Formation of 7-hydroxymethotrexate polyglutamyl derivatives and their cytotoxicity in human chronic myelogenous leukemia cells, in vitro.

The rapid synthesis of poly-gamma-glutamyl derivatives of 7-hydroxymethotrexate (7-OH-MTX) and their selective intracellular retention are reported in human chronic myelogenous leukemia cells, K-562. After a 30-min exposure to 5 microM [3H]7-OH-MTX, three different polyglutamyl derivatives were detected by high-performance liquid chromatography. When extracellular 7-OH-MTX was removed, the 7-OH-MTX diglutamate level declined slowly in comparison to the monoglutamate, but the higher polyglutamyl derivative levels increased. Within 10 min after exposure of cells to 7-OH-MTX, the level of these polyglutamyl derivatives far exceeds the dihydrofolate reductase binding capacity.
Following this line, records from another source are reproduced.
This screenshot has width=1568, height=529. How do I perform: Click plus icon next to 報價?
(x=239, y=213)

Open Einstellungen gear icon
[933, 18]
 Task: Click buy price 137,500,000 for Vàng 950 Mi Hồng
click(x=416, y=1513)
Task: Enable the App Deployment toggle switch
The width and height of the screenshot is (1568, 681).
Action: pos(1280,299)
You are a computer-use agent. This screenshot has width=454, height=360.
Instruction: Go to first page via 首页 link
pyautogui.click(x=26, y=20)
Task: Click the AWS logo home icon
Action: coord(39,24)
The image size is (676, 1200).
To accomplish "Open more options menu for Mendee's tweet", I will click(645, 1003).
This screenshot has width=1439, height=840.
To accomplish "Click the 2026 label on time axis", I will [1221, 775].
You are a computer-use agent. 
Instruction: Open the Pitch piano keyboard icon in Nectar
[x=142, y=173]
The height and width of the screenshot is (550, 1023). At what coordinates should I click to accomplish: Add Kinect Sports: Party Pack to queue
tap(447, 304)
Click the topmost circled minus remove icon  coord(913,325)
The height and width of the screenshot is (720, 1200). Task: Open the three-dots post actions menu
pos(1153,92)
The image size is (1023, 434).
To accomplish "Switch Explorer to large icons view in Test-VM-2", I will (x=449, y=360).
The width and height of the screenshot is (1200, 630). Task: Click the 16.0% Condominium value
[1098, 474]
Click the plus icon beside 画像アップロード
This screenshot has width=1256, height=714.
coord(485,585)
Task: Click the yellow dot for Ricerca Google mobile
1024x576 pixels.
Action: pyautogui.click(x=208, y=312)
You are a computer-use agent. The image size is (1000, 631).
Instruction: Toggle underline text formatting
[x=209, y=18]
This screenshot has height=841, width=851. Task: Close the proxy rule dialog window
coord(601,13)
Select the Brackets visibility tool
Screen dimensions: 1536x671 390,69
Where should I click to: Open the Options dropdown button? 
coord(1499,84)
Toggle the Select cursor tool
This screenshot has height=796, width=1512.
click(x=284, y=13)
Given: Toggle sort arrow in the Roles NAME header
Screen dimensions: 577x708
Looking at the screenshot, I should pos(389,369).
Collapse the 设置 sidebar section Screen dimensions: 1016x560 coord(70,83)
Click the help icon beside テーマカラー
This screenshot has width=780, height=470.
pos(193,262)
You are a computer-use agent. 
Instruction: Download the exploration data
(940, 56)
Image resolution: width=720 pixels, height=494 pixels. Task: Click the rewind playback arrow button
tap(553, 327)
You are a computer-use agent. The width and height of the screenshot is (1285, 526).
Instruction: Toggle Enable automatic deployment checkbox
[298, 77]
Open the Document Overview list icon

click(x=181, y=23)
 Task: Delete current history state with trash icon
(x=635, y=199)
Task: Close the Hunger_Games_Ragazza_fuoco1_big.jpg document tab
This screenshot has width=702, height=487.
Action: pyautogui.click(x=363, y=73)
Gel filtration or charcoal binding analysis followed by high-performance liquid chromatography analysis of the bound component showed intracellular binding of virtually all 7-OH-MTX tetraglutamate at a level 4-fold higher than that of the dihydrofolate reductase binding capacity. No bound 7-OH-MTX diglutamate or triglutamate could be detected. Treatment of the 7-OH-MTX tetraglutamate: protein complex with 100 microM unlabeled methotrexate (MTX) for 15 min resulted in only a partial dissociation of this complex to an extent compatible with the dihydrofolate reductase level. The residual 7-OH-MTX tetraglutamate remained bound to a site with a molecular weight of approximately 25,000 to 35,000 as assessed by Bio-Gel P-60 analysis and could not be displaced by folic acid, 5-formyltetrahydrofolate, 7-OH-MTX, or the tetraglutamate of MTX. 7-OH-MTX and MTX cytotoxicities were compared by clonogenic assay in agar and by their effects on cell growth. After a 2-hr exposure, the 50% inhibitory concentrations for 7-OH-MTX and MTX in cells growing in agar were 10(-5) and 10(-6) M, respectively. A 10-fold difference in cytotoxicity was also observed in cells growing in suspension. Continuous exposure to glycine: adenosine: thymidine completely protects cells from a sustained exposure to 7-OH-MTX over the entire period of clonal growth. However, even a brief exposure to 7-OH-MTX also requires continuous exposure to glycine: adenosine: thymidine for protection. This suggests that, as observed for MTX, the 7-OH-MTX polyglutamyl derivatives that are retained within the cells have a sustained cytotoxic effect after the monoglutamate is removed.